While I see her logic, I disagree. There will be records of this place, no matter how far underground, it will never be indistinguishable from nature. Half of all of Germany's nuclear waste will be driven here. That's tens of thousands of trucks from the entire country with one destination: Salzgitter, Lower-Saxony.
Enough money to solve homelessness multiple times over will be poured into one dot of a place. So close to a city with people remembering and retelling what was here. Especially with its past of mining iron ore, of which only a fraction of a percent has ever been dug out, I cannot believe that humans will leave this place behind, and when they do find it, there will be no message telling them to stop.

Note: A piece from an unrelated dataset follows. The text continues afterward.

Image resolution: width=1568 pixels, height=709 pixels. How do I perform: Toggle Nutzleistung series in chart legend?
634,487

Our species has existed for 300,000 years. The first recorded civilization is around 10,000 years old, the burning of the library of Alexandria, which made humanity forget so much of ancient civilization, was not even two thousand years ago, and the dark ages ended 600 years ago. Not even 200 years ago, we still weren't finished with the industrial revolution, and only 80 years ago, one human lifetime, the first nuclear reactor was built. Most of all nuclear waste was produced in the past decades, yet here we are dumping it below the earth's outer crust, and making decisions for a period of time no living being could ever comprehend, only because we valued immediate reward over long term wellbeing.

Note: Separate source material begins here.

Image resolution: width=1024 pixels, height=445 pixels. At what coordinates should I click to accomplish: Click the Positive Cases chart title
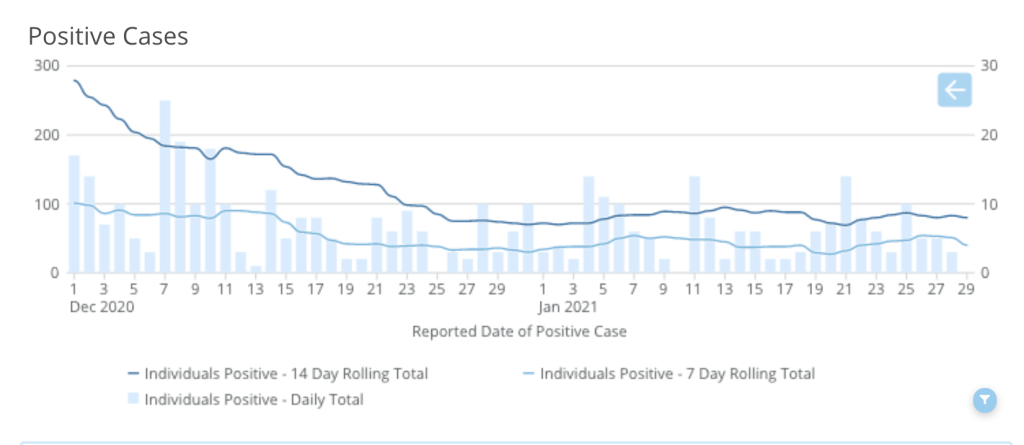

Most of our history is forgotten, and the history that is known is always perceived through a miopic, contemporary lense. Yet in all we believe to understand about ourselves, no human, be they king or emperor, has ever been as greedy, as self-centered, as reckless as to make a decision for future generations for as long as we've done without even flinching. This underground nuclear waste facility stands as a monument, a time capsule for everything the future needs to know about humanity under capitalism.
The specific clay formation this facility is dug into has not changed within any measurable geological time. It's ideal for long term storage like this, because when closed off without any air gaps, all layers of stone and rubble and dirt artificially re-done, the nuclear waste is supposed to just stay within that blob of clay which was here before the dinosaurs were wiped out, and will be here once we are gone too.

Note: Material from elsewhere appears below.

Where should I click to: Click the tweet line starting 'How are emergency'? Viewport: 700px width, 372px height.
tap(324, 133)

After we've filled it up, there's no place in Germany for the other half of nuclear waste. What reasonable human could suggest continuing the energy production that lead to this waste in the first place, as if it was nothing?




@ErikUden
Still better than the ash and emissions from coal plants. -
@ErikUden I know this is a serious topic... But why do the first two photos look like coming from Doom 3?
@TheGymNerd It felt like a fun underground park. With the temperature, we even joked about building a pool here. If only the government would pour billions into turning the Doom theme park into a real thing, I mean, it's already so close to earth and it will be the worst place for humans to live, to a degree you could argue that it is hell.